» **Action item**:
Please repeat every line below exactly, from the first to the last.

» **Data listing**:
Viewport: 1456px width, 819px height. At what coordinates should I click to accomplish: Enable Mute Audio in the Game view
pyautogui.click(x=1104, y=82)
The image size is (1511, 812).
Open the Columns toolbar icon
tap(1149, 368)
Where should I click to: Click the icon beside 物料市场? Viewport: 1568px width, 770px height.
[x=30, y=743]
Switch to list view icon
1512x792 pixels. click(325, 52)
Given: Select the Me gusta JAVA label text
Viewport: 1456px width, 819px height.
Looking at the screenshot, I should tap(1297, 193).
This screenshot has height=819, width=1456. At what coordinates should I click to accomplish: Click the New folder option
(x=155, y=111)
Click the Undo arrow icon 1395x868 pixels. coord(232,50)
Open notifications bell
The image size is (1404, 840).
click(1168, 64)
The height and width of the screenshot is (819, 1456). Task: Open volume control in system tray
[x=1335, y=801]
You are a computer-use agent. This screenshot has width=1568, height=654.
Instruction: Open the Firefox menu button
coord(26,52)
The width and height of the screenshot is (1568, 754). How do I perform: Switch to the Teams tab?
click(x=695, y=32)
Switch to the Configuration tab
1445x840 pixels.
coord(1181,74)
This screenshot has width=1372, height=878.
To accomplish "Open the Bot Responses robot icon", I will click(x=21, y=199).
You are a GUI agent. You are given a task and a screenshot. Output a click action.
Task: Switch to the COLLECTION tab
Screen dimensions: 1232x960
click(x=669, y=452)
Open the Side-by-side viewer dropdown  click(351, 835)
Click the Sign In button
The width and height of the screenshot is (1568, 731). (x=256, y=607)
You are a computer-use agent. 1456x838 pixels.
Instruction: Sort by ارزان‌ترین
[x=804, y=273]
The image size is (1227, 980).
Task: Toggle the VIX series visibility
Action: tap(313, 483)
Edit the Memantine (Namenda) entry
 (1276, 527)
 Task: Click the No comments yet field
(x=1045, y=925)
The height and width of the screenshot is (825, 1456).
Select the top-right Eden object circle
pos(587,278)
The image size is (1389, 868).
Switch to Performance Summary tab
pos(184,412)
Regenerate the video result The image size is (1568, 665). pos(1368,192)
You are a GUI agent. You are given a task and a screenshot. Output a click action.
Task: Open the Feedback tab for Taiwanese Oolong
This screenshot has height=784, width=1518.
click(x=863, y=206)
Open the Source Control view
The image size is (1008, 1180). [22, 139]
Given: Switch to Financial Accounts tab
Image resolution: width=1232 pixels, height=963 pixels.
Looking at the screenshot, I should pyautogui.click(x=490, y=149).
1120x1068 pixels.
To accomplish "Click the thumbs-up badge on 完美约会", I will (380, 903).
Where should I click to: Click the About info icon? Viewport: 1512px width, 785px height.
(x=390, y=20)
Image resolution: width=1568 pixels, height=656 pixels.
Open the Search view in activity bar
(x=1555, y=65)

» **Reply to the task**:
Viewport: 1456px width, 819px height. At what coordinates should I click to accomplish: Enable Mute Audio in the Game view
pyautogui.click(x=1104, y=82)
The image size is (1511, 812).
Open the Columns toolbar icon
tap(1149, 368)
Where should I click to: Click the icon beside 物料市场? Viewport: 1568px width, 770px height.
[x=30, y=743]
Switch to list view icon
1512x792 pixels. click(325, 52)
Given: Select the Me gusta JAVA label text
Viewport: 1456px width, 819px height.
Looking at the screenshot, I should tap(1297, 193).
This screenshot has height=819, width=1456. At what coordinates should I click to accomplish: Click the New folder option
(x=155, y=111)
Click the Undo arrow icon 1395x868 pixels. coord(232,50)
Open notifications bell
The image size is (1404, 840).
click(1168, 64)
The height and width of the screenshot is (819, 1456). Task: Open volume control in system tray
[x=1335, y=801]
You are a computer-use agent. This screenshot has width=1568, height=654.
Instruction: Open the Firefox menu button
coord(26,52)
The width and height of the screenshot is (1568, 754). How do I perform: Switch to the Teams tab?
click(x=695, y=32)
Switch to the Configuration tab
1445x840 pixels.
coord(1181,74)
This screenshot has width=1372, height=878.
To accomplish "Open the Bot Responses robot icon", I will click(x=21, y=199).
You are a GUI agent. You are given a task and a screenshot. Output a click action.
Task: Switch to the COLLECTION tab
Screen dimensions: 1232x960
click(x=669, y=452)
Open the Side-by-side viewer dropdown  click(351, 835)
Click the Sign In button
The width and height of the screenshot is (1568, 731). (x=256, y=607)
You are a computer-use agent. 1456x838 pixels.
Instruction: Sort by ارزان‌ترین
[x=804, y=273]
The image size is (1227, 980).
Task: Toggle the VIX series visibility
Action: tap(313, 483)
Edit the Memantine (Namenda) entry
 (1276, 527)
 Task: Click the No comments yet field
(x=1045, y=925)
The height and width of the screenshot is (825, 1456).
Select the top-right Eden object circle
pos(587,278)
The image size is (1389, 868).
Switch to Performance Summary tab
pos(184,412)
Regenerate the video result The image size is (1568, 665). pos(1368,192)
You are a GUI agent. You are given a task and a screenshot. Output a click action.
Task: Open the Feedback tab for Taiwanese Oolong
This screenshot has height=784, width=1518.
click(x=863, y=206)
Open the Source Control view
The image size is (1008, 1180). [22, 139]
Given: Switch to Financial Accounts tab
Image resolution: width=1232 pixels, height=963 pixels.
Looking at the screenshot, I should pyautogui.click(x=490, y=149).
1120x1068 pixels.
To accomplish "Click the thumbs-up badge on 完美约会", I will (380, 903).
Where should I click to: Click the About info icon? Viewport: 1512px width, 785px height.
(x=390, y=20)
Image resolution: width=1568 pixels, height=656 pixels.
Open the Search view in activity bar
(x=1555, y=65)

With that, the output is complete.